Monday, 9 December, 2013 , 10:56

ISTANBUL, Dec 09, 2013 (AFP) — The peace process between Turkey and Kurdish rebels appeared fragile on Monday after three days of violent confrontations rocked the Kurdish southeast.

The weekend clashes in several cities, which left two protesters dead and saw four Turkish soldiers briefly kidnapped, were the worst since Kurdish rebels announced a ceasefire nine months ago.

Prime Minister Recep Tayyip Erdogan on Sunday accused certain groups of trying to damage the peace process.

"These are actions perpetrated by those who want to hurt the process," Erdogan said. "However, we will continue the process... without falling into this trap."

The wave of unrest was triggered by reports that cemeteries containing the bodies of fighters from the outlawed Kurdistan Workers' Party (PKK) in the southeastern town of Yuksekova had been destroyed -- claims denied by the local authorities.

Two protesters were shot dead by police in clashes in Yuksekova on Friday night, setting off weekend protests in several towns including the main southeastern city of Diyarbakir and even Turkey's biggest metropolis Istanbul.

In a statement from his prison cell, jailed PKK leader Abdullah Ocalan denounced the deaths.

"These killings are a great provocation against the peace process," said Ocalan.

Four Turkish soldiers in plain clothes were kidnapped on Sunday in a rural area near Diyarbakir by Kurdish rebels who torched their vehicle and whisked them off to an unknown location.

They were freed on Monday after intervention by lawmakers from the pro-Kurdish Peace and Democracy Party (BDP), a local security source said.

"The soldiers were returned to the local authorities and are in good health," the source told AFP.

In the past, Kurdish rebels frequently kidnapped soldiers, workers and local officials as bargaining chips for the release of captured PKK members.

In Diyarbakir on Sunday, police fired tear gas and water cannon to break up a demonstration by around 5,000 people brandishing effigies of Ocalan.

Protesters also hurled explosive devices at a police station in the town of Dogubeyazit near the Iranian border and set fire to a local bank branch in Hakkari near the frontier with Iraq.

Around a dozen people, including four policemen, were injured in Diyarbakir alone, and around at least 22 protesters were arrested, local media reported.

The latest incidents come after months of calm between the Turkish state and the PKK, which declared a truce in March following clandestine negotiations between Ocalan and the country's spy agency.

The process stalled after Kurdish rebels announced in September they were suspending their retreat from Turkish soil, accusing the government of failing to deliver on promised reforms.

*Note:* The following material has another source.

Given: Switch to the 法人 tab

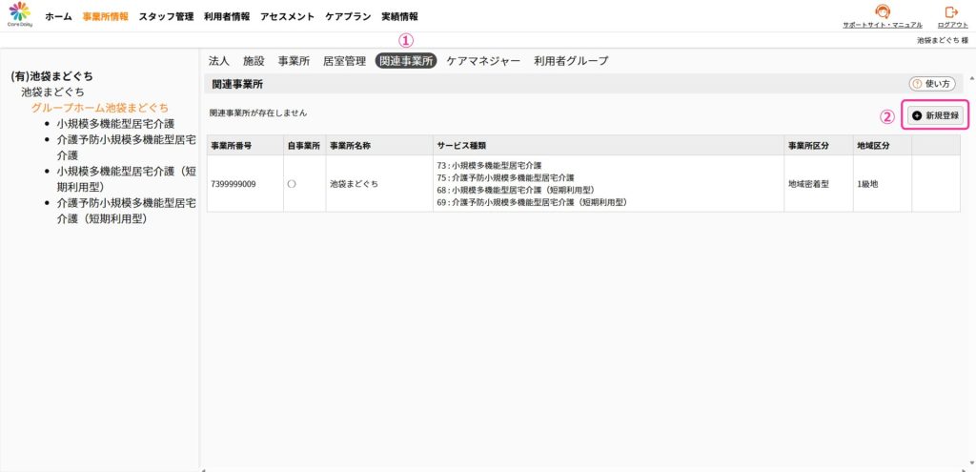Looking at the screenshot, I should 218,61.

The violence erupted after Erdogan's government on Thursday submitted to parliament a so-called "democratisation" package of reforms mainly affecting Kurds.

The reforms include education in Kurdish in private schools, election campaigns in Kurdish and the removal of a ban on the use of the letters Q, W and X, which are used in Kurdish spelling but not in Turkish.

Kurds are also demanding the release of Kurdish prisoners and political activists, the lifting of restrictions on Kurdish-language education in state schools and reducing the 10-percent election threshold required to secure seats in parliament.

The PKK, which is blacklisted as a terrorist organisation by Turkey and much of the international community, launched an insurgency seeking self-rule in the southeast in 1984 that has claimed about 45,000 lives.